Faith

Aque Sara
Chapter #2

2

Sekitar empat tahun lalu….

"Anakmu itu sudah dua puluh tujuh tahun! Sudah waktunya menikah!" bentak Ayah. Ibu, seperti biasa, duduk diam menundukkan kepala sambil memijit-mijit lutut. Aku tahu lutut Ibu tidak bermasalah. Itu cuma kebiasaan Ibu yang tidak tahu harus bereaksi apa setiap kali Ayah sedang marah-marah.

"Lihat, semua teman-teman SD-nya sudah punya istri, bahkan ada yang sudah punya dua anak! Sementara anakmu itu," Ayah menuding mukaku, "pacaran saja belum pernah. Seperti orang yang tidak laku. Memalukan!"

Kedua tanganku terkepal. Ada rasa sakit yang seketika mengiris hati, menghujam jantung. Di telingaku, kalimat Ayah barusan terdengar sangat kejam.

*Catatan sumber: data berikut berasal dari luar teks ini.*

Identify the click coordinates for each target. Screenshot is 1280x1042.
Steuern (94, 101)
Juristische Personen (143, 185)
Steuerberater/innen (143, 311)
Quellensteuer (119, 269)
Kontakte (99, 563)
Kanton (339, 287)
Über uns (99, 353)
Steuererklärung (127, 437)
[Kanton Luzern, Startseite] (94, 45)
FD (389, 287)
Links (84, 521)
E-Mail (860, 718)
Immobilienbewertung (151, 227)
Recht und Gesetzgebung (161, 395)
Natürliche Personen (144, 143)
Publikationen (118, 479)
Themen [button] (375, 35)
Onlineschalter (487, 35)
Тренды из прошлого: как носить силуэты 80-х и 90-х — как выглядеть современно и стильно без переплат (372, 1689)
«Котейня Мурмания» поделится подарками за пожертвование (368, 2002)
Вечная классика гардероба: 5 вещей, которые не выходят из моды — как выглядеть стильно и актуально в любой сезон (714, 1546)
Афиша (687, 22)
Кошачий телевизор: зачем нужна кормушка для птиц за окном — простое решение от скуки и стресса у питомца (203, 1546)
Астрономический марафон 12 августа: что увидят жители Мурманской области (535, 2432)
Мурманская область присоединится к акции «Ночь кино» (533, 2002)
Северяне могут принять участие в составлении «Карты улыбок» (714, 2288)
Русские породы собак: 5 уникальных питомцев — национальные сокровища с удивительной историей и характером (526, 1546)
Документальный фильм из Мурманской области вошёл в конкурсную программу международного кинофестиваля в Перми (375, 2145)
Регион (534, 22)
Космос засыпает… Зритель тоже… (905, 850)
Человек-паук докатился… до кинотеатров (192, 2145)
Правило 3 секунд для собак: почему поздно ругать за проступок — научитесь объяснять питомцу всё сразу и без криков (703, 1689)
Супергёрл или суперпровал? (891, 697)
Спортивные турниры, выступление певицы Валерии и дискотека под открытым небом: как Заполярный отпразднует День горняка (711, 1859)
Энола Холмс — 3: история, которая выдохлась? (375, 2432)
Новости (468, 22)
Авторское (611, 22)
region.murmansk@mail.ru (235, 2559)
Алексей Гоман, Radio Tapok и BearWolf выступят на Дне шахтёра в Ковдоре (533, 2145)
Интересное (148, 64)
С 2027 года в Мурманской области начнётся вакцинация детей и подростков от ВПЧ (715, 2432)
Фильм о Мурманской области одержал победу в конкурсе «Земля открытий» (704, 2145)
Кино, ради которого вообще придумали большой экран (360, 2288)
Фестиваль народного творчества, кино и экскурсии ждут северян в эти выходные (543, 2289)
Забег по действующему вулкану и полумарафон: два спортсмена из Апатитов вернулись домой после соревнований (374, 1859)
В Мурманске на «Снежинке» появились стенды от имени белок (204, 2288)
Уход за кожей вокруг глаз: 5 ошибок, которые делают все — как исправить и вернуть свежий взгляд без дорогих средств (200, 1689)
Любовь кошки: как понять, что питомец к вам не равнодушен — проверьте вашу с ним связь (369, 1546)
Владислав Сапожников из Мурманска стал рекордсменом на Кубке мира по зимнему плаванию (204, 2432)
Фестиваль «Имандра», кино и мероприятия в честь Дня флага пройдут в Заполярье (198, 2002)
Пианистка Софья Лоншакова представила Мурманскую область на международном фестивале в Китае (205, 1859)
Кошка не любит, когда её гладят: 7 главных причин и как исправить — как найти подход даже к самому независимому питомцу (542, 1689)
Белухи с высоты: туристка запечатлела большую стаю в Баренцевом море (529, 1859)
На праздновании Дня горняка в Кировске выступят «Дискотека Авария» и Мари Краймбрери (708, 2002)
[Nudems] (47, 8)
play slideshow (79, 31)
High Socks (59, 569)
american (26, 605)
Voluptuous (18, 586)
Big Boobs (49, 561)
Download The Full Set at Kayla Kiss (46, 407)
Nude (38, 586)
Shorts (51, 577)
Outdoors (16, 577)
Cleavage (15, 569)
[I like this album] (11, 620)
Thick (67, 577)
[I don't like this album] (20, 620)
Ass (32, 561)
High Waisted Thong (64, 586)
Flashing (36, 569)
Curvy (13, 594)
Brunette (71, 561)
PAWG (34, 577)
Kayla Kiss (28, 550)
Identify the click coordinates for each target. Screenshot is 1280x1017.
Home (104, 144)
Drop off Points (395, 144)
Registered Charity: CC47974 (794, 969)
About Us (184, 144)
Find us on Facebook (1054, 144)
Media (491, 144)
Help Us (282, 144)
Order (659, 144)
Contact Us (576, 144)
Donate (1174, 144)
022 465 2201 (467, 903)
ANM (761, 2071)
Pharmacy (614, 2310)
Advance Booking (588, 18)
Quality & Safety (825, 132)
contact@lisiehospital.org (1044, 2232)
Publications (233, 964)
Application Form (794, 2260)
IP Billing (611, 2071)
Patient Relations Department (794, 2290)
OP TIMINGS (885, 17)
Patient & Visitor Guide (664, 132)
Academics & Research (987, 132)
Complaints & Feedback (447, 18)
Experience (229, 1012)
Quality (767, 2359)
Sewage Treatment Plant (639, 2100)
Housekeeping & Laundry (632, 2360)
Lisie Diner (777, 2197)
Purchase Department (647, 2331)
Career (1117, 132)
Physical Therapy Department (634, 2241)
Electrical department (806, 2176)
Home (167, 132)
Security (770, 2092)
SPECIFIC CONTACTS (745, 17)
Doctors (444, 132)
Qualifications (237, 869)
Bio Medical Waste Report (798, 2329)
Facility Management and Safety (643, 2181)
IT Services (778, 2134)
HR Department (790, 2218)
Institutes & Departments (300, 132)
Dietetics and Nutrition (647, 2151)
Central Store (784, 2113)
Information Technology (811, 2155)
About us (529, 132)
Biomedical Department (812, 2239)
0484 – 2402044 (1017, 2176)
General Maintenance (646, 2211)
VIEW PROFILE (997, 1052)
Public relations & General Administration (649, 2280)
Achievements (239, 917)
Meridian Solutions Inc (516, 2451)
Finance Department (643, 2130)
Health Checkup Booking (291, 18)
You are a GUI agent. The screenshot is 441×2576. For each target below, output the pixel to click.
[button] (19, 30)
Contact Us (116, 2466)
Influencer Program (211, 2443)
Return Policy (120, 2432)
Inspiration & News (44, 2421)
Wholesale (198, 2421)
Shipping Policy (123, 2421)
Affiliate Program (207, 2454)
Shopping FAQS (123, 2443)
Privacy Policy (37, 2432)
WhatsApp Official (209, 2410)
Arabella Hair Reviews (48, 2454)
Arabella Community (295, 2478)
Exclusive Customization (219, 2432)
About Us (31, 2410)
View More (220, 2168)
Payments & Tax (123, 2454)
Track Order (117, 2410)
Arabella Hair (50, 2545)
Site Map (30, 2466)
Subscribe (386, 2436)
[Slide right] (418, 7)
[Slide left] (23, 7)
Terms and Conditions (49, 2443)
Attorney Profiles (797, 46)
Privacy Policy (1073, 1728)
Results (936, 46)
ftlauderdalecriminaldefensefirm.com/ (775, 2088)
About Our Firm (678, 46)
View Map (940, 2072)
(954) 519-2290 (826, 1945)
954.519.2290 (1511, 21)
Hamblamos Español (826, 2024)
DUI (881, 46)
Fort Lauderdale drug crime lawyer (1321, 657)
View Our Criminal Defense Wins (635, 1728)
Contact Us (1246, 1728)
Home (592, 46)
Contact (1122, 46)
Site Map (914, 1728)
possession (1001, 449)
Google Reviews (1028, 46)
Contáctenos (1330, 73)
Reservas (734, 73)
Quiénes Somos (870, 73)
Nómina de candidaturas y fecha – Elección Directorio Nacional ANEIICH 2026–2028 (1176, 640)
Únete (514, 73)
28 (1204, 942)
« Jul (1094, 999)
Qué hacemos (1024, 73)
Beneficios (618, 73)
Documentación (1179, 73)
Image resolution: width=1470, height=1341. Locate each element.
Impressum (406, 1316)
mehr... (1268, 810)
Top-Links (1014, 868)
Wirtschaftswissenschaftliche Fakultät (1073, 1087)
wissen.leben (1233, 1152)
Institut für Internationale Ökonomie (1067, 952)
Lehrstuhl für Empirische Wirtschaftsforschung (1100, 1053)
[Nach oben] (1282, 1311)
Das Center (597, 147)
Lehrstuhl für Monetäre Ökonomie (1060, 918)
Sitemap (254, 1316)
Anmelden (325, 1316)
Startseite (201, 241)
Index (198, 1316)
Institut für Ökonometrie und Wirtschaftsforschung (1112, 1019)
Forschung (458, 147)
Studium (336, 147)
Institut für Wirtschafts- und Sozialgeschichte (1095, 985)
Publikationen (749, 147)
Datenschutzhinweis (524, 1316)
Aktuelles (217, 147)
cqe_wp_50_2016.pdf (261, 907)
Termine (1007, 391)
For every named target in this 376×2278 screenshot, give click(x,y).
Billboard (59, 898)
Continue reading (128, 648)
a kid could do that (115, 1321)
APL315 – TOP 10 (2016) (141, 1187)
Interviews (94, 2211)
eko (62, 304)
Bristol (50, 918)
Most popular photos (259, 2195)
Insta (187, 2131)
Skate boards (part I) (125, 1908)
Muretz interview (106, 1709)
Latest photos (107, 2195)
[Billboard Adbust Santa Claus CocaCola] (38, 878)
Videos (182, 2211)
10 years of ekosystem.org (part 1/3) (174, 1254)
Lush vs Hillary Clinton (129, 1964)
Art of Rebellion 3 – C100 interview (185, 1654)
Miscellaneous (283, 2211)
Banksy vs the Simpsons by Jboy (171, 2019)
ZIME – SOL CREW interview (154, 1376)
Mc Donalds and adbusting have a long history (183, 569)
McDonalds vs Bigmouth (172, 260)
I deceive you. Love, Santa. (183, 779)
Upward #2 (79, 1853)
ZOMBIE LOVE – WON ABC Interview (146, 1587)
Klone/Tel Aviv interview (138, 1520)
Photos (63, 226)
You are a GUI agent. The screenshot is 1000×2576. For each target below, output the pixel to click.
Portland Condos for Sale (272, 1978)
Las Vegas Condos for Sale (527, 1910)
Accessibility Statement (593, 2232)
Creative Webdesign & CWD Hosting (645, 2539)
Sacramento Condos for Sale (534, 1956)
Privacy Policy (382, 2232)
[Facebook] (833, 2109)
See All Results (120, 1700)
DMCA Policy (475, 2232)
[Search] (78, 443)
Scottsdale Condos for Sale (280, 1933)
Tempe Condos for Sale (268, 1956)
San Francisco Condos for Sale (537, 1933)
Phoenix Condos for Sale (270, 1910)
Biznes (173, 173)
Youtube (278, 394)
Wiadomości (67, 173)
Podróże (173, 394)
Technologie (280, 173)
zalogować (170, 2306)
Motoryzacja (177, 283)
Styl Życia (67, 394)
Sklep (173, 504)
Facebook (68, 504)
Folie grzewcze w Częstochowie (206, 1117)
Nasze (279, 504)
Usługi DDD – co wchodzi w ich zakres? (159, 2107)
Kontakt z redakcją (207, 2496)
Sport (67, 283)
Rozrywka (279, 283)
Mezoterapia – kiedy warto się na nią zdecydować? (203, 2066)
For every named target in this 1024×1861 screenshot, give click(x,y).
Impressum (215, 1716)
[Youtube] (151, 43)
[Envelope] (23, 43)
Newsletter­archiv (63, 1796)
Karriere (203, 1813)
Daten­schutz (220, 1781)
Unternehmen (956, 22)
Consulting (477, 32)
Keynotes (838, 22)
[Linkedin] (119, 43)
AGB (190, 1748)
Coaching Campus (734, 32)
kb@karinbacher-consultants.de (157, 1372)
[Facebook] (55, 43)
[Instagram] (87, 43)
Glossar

Umurku memang telah menginjak 27 tahun. Banyak dari teman-teman masa kecilku yang sudah menikah dan punya anak. Tetapi, haruskah aku menjadikan itu sebagai tolok ukur? Aku bukan mereka, dan mereka bukan aku. Standar kebahagiaan setiap orang pasti berbeda, kan? Ah. Cara berpikir orang tuaku memang kolot.

Di luar sana, banyak orang—baik pria maupun wanita—yang berumur di atas 30 tahun dan masih lajang, dan tetap berbahagia dengan kehidupannya. Pernikahan bagiku butuh psikologis yang matang. Dan secara psikologis, aku merasa belum siap untuk berumah tangga.

"Asal kamu tahu, Gun, di zaman Ayah dulu, umur dua puluh tahun dan belum menikah sudah tergolong perjaka tua. Aib keluarga!" Ayah melotot, berkacak pinggang.

Itu salah satu yang kubenci dari Ayah. Dia hobi membanding-bandingkan dirinya, tidak hanya denganku, tetapi juga dengan orang lain. Merasa bahwa dirinyalah standar sempurna untuk segala hal. Egosentris, mungkin itu istilah yang tepat.

Aku melirik Ibu. Dia semakin menunduk sambil masih memijit-mijit lututnya yang sebenarnya baik-baik saja.

"Pokoknya kamu harus mau menikah dengan Catri. Titik!" bentak Ayah lagi. Kali ini sambil menggebrak daun pintu. Ibu terlonjak kaget, lalu menunduk lagi. Tidak tega rasanya melihat muka ibu sekarang.

Dan itulah trending topic di ruang tamu rumah kami. Perjodohan. Lebih tepatnya, Ayah memaksaku menikah dengan seseorang yang sama sekali belum kukenal.